• Assignment:
Every line of the material must appear in the answer exactly as it does here.
=== Section Start ===
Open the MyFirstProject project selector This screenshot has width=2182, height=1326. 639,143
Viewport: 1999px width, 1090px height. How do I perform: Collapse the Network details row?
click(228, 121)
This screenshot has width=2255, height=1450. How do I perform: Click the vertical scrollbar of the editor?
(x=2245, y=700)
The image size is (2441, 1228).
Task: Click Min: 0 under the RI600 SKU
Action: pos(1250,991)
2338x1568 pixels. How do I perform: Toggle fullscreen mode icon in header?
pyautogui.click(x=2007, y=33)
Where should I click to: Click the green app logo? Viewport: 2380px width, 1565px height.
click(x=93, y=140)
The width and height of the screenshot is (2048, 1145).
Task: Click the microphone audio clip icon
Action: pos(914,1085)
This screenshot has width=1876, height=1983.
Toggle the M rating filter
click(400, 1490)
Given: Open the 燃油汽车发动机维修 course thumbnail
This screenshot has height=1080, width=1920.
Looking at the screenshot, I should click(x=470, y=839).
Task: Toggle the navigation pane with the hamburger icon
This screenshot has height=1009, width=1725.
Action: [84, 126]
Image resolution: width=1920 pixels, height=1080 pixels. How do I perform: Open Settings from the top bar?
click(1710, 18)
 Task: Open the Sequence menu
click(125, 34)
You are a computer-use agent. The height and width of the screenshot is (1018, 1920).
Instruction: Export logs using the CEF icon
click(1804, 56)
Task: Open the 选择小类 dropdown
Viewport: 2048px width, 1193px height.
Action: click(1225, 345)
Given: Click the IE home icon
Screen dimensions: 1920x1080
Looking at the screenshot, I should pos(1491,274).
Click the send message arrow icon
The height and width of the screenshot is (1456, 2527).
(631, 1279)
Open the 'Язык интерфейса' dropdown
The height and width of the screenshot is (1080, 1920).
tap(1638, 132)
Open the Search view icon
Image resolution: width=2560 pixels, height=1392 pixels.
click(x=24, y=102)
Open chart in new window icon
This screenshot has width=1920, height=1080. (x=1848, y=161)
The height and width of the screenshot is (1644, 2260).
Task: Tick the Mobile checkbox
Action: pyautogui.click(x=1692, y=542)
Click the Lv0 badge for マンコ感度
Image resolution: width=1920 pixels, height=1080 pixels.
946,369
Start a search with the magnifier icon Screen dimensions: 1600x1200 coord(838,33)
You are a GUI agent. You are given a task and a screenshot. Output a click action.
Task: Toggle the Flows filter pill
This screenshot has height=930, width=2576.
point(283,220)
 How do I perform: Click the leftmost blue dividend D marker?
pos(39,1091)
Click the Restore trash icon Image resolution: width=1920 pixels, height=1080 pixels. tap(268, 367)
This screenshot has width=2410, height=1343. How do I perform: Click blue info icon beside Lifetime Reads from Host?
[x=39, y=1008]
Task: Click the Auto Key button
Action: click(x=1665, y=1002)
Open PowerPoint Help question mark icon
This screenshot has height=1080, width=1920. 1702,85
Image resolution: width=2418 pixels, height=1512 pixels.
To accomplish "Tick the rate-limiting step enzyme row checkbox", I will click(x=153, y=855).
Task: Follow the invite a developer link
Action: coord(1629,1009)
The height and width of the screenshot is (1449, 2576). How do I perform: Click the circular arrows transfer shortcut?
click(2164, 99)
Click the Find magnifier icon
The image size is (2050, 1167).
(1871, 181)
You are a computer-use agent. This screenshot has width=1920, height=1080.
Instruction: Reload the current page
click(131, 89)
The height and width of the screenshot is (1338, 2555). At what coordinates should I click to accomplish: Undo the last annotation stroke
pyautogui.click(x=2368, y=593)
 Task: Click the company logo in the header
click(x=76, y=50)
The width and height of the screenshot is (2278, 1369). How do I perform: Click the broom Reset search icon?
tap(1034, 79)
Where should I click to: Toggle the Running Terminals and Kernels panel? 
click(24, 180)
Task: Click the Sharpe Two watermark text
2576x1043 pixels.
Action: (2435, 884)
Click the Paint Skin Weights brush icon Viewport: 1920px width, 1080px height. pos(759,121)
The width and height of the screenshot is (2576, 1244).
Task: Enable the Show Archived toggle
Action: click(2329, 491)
=== Section End ===
• Answer section:
Open the MyFirstProject project selector This screenshot has width=2182, height=1326. 639,143
Viewport: 1999px width, 1090px height. How do I perform: Collapse the Network details row?
click(228, 121)
This screenshot has width=2255, height=1450. How do I perform: Click the vertical scrollbar of the editor?
(x=2245, y=700)
The image size is (2441, 1228).
Task: Click Min: 0 under the RI600 SKU
Action: pos(1250,991)
2338x1568 pixels. How do I perform: Toggle fullscreen mode icon in header?
pyautogui.click(x=2007, y=33)
Where should I click to: Click the green app logo? Viewport: 2380px width, 1565px height.
click(x=93, y=140)
The width and height of the screenshot is (2048, 1145).
Task: Click the microphone audio clip icon
Action: pos(914,1085)
This screenshot has width=1876, height=1983.
Toggle the M rating filter
click(400, 1490)
Given: Open the 燃油汽车发动机维修 course thumbnail
This screenshot has height=1080, width=1920.
Looking at the screenshot, I should click(x=470, y=839).
Task: Toggle the navigation pane with the hamburger icon
This screenshot has height=1009, width=1725.
Action: [84, 126]
Image resolution: width=1920 pixels, height=1080 pixels. How do I perform: Open Settings from the top bar?
click(1710, 18)
 Task: Open the Sequence menu
click(125, 34)
You are a computer-use agent. The height and width of the screenshot is (1018, 1920).
Instruction: Export logs using the CEF icon
click(1804, 56)
Task: Open the 选择小类 dropdown
Viewport: 2048px width, 1193px height.
Action: click(1225, 345)
Given: Click the IE home icon
Screen dimensions: 1920x1080
Looking at the screenshot, I should pos(1491,274).
Click the send message arrow icon
The height and width of the screenshot is (1456, 2527).
(631, 1279)
Open the 'Язык интерфейса' dropdown
The height and width of the screenshot is (1080, 1920).
tap(1638, 132)
Open the Search view icon
Image resolution: width=2560 pixels, height=1392 pixels.
click(x=24, y=102)
Open chart in new window icon
This screenshot has width=1920, height=1080. (x=1848, y=161)
The height and width of the screenshot is (1644, 2260).
Task: Tick the Mobile checkbox
Action: pyautogui.click(x=1692, y=542)
Click the Lv0 badge for マンコ感度
Image resolution: width=1920 pixels, height=1080 pixels.
946,369
Start a search with the magnifier icon Screen dimensions: 1600x1200 coord(838,33)
You are a GUI agent. You are given a task and a screenshot. Output a click action.
Task: Toggle the Flows filter pill
This screenshot has height=930, width=2576.
point(283,220)
 How do I perform: Click the leftmost blue dividend D marker?
pos(39,1091)
Click the Restore trash icon Image resolution: width=1920 pixels, height=1080 pixels. tap(268, 367)
This screenshot has width=2410, height=1343. How do I perform: Click blue info icon beside Lifetime Reads from Host?
[x=39, y=1008]
Task: Click the Auto Key button
Action: click(x=1665, y=1002)
Open PowerPoint Help question mark icon
This screenshot has height=1080, width=1920. 1702,85
Image resolution: width=2418 pixels, height=1512 pixels.
To accomplish "Tick the rate-limiting step enzyme row checkbox", I will click(x=153, y=855).
Task: Follow the invite a developer link
Action: coord(1629,1009)
The height and width of the screenshot is (1449, 2576). How do I perform: Click the circular arrows transfer shortcut?
click(2164, 99)
Click the Find magnifier icon
The image size is (2050, 1167).
(1871, 181)
You are a computer-use agent. This screenshot has width=1920, height=1080.
Instruction: Reload the current page
click(131, 89)
The height and width of the screenshot is (1338, 2555). At what coordinates should I click to accomplish: Undo the last annotation stroke
pyautogui.click(x=2368, y=593)
 Task: Click the company logo in the header
click(x=76, y=50)
The width and height of the screenshot is (2278, 1369). How do I perform: Click the broom Reset search icon?
tap(1034, 79)
Where should I click to: Toggle the Running Terminals and Kernels panel? 
click(24, 180)
Task: Click the Sharpe Two watermark text
2576x1043 pixels.
Action: (2435, 884)
Click the Paint Skin Weights brush icon Viewport: 1920px width, 1080px height. pos(759,121)
The width and height of the screenshot is (2576, 1244).
Task: Enable the Show Archived toggle
Action: click(2329, 491)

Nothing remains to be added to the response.